Put the lines of the entries, starting with the line that contains "Click the JS icon beside service.js" and going on through the line that contains "point(1223,519)", into a Markdown table with the columns Row and Entry Line, numbering each row and omitting blank lines.

Source data:
** START **

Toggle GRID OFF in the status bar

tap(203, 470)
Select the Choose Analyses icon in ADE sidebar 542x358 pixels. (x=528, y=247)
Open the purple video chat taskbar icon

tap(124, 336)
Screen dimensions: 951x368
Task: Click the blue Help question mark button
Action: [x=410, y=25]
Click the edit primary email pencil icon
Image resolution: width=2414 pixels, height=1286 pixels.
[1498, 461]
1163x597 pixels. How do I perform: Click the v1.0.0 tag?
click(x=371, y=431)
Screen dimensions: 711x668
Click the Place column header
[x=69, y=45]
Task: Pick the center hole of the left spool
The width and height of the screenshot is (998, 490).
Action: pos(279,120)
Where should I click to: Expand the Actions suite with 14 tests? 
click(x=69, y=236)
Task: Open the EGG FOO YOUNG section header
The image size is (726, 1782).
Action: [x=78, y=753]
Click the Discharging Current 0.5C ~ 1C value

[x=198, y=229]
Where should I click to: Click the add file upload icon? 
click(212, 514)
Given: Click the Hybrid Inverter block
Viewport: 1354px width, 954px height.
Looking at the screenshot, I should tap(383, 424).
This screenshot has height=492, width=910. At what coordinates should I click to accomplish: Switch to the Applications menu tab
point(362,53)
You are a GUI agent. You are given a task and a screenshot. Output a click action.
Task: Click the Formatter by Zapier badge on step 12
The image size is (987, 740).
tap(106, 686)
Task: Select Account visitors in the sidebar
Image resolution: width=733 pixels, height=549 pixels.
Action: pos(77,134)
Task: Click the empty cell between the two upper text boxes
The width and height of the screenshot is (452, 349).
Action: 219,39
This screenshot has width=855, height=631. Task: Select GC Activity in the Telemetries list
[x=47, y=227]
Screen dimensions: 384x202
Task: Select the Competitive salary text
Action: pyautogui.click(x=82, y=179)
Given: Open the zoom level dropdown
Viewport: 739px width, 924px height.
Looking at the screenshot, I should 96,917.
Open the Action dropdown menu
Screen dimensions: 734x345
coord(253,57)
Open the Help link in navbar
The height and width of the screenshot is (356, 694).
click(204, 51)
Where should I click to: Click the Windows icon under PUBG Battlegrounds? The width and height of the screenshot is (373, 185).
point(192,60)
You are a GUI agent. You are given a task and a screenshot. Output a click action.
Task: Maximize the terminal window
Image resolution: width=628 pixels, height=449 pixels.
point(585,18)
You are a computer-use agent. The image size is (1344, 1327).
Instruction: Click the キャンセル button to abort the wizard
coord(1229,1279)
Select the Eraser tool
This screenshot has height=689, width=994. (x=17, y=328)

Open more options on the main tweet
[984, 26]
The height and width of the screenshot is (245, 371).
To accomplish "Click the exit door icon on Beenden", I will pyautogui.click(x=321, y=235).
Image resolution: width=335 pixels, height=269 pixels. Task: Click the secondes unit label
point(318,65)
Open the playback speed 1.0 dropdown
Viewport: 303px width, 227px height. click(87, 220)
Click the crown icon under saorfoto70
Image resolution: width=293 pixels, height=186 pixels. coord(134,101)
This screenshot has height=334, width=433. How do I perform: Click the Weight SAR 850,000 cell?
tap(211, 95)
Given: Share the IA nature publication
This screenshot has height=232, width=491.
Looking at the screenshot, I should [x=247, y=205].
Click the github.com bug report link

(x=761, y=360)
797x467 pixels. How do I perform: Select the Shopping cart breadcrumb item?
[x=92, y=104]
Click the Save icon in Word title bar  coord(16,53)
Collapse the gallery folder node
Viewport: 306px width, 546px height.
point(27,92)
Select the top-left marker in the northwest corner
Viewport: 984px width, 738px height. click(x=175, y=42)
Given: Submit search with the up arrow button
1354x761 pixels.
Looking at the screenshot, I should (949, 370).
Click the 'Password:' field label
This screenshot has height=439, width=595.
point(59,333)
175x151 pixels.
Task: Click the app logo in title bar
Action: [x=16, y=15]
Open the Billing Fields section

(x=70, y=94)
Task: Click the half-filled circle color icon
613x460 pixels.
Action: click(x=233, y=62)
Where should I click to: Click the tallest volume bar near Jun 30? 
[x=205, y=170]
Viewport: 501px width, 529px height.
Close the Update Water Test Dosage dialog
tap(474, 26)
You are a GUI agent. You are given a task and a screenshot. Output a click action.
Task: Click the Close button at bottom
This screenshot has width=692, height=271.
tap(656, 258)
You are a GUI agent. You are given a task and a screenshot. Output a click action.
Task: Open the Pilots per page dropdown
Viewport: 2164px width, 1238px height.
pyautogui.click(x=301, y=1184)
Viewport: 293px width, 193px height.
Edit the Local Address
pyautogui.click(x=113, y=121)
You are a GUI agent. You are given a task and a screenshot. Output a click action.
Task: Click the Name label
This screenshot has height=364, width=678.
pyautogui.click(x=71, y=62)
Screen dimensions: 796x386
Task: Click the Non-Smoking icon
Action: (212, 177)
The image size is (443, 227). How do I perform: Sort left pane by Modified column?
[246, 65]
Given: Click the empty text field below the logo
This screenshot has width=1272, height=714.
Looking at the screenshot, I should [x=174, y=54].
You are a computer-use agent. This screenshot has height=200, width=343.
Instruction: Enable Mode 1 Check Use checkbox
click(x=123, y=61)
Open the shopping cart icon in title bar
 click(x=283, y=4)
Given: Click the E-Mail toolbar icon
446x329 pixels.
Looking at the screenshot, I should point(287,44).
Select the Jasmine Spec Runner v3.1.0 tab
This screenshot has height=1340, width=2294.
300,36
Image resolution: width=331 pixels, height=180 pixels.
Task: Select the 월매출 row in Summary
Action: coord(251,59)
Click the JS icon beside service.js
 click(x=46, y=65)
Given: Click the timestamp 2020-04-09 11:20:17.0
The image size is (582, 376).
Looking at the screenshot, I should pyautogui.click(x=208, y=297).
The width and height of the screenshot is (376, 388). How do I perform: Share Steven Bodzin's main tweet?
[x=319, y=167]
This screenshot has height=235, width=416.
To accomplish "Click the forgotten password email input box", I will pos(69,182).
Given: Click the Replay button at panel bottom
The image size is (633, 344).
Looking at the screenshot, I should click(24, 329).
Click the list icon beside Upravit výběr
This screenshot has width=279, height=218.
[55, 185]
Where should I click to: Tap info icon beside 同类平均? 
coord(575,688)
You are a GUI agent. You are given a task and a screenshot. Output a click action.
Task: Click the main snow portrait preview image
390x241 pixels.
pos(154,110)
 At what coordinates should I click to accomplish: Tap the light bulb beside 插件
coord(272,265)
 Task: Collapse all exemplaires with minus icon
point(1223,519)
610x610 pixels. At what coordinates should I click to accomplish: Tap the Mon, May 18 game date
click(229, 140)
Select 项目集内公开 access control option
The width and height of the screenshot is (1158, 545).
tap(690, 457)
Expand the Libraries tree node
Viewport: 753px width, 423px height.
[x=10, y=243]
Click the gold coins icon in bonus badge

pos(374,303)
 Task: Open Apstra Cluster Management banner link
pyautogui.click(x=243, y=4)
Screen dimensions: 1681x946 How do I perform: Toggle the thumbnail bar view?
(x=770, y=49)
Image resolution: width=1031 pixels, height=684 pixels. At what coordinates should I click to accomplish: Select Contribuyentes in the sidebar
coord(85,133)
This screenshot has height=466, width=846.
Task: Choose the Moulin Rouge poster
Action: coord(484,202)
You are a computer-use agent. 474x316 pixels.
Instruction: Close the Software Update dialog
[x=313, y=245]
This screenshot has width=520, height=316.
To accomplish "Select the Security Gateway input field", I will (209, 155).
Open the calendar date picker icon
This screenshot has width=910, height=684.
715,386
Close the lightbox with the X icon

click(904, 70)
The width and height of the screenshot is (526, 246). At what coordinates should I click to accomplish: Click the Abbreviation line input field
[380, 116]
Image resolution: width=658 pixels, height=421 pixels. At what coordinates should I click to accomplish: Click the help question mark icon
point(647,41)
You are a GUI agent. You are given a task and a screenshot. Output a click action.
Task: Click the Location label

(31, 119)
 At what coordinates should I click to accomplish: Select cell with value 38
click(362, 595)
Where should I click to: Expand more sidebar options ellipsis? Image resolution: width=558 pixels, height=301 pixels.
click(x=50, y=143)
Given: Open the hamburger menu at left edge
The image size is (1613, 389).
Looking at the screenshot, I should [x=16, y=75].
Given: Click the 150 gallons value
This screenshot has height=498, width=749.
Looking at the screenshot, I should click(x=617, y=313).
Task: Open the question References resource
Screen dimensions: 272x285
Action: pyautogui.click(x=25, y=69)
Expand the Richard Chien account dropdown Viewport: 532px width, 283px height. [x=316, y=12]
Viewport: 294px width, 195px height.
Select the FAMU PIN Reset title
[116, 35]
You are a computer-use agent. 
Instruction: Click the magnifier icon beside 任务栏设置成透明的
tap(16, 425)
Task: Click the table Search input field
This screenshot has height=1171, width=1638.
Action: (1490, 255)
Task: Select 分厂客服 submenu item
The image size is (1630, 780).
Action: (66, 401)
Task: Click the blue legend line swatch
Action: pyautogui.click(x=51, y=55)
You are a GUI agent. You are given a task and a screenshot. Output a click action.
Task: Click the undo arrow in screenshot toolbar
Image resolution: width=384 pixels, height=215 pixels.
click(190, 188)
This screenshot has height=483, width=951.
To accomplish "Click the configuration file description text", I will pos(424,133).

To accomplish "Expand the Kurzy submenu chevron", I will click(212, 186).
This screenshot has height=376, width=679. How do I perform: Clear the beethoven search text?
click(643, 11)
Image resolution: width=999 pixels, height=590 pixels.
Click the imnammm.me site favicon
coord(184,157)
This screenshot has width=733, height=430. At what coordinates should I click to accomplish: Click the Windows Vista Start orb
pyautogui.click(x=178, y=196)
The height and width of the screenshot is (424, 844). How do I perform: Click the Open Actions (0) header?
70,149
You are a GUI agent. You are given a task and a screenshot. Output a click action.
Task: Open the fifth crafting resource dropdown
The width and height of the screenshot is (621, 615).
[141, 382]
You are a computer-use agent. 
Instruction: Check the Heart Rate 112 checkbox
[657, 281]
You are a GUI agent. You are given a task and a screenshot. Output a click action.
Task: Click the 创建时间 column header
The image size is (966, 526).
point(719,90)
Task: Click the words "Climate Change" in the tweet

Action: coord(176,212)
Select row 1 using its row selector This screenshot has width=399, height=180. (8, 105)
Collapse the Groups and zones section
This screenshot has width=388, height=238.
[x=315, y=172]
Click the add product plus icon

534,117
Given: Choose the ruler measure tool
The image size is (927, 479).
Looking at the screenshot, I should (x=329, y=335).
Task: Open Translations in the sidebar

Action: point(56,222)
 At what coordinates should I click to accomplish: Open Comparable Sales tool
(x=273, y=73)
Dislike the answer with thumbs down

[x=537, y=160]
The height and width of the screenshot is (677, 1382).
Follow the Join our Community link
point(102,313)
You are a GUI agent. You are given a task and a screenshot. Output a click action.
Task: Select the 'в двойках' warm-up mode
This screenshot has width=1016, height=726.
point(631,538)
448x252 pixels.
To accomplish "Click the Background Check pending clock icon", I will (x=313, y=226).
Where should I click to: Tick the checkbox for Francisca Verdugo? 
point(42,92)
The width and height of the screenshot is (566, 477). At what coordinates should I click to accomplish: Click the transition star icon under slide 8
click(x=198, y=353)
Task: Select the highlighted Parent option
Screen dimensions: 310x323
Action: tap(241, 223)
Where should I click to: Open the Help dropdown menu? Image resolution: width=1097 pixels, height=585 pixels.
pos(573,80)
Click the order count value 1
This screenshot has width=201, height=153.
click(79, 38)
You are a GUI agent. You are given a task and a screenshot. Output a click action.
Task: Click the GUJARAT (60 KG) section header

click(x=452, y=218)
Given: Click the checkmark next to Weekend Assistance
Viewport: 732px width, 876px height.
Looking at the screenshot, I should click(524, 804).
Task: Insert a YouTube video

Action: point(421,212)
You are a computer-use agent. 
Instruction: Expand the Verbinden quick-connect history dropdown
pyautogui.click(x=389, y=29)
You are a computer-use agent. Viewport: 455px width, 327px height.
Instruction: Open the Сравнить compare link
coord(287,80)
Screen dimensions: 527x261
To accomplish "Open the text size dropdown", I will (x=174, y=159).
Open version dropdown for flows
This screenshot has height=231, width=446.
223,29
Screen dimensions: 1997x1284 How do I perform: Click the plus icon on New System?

** END **

Complete output:
| Row | Entry Line |
|---|---|
| 1 | Click the JS icon beside service.js |
| 2 |  click(x=46, y=65) |
| 3 | Given: Click the timestamp 2020-04-09 11:20:17.0 |
| 4 | The image size is (582, 376). |
| 5 | Looking at the screenshot, I should pyautogui.click(x=208, y=297). |
| 6 | The width and height of the screenshot is (376, 388). How do I perform: Share Steven Bodzin's main tweet? |
| 7 | [x=319, y=167] |
| 8 | This screenshot has height=235, width=416. |
| 9 | To accomplish "Click the forgotten password email input box", I will pos(69,182). |
| 10 | Given: Click the Replay button at panel bottom |
| 11 | The image size is (633, 344). |
| 12 | Looking at the screenshot, I should click(24, 329). |
| 13 | Click the list icon beside Upravit výběr |
| 14 | This screenshot has width=279, height=218. |
| 15 | [55, 185] |
| 16 | Where should I click to: Tap info icon beside 同类平均?  |
| 17 | coord(575,688) |
| 18 | You are a GUI agent. You are given a task and a screenshot. Output a click action. |
| 19 | Task: Click the main snow portrait preview image |
| 20 | 390x241 pixels. |
| 21 | pos(154,110) |
| 22 |  At what coordinates should I click to accomplish: Tap the light bulb beside 插件 |
| 23 | coord(272,265) |
| 24 |  Task: Collapse all exemplaires with minus icon |
| 25 | point(1223,519) |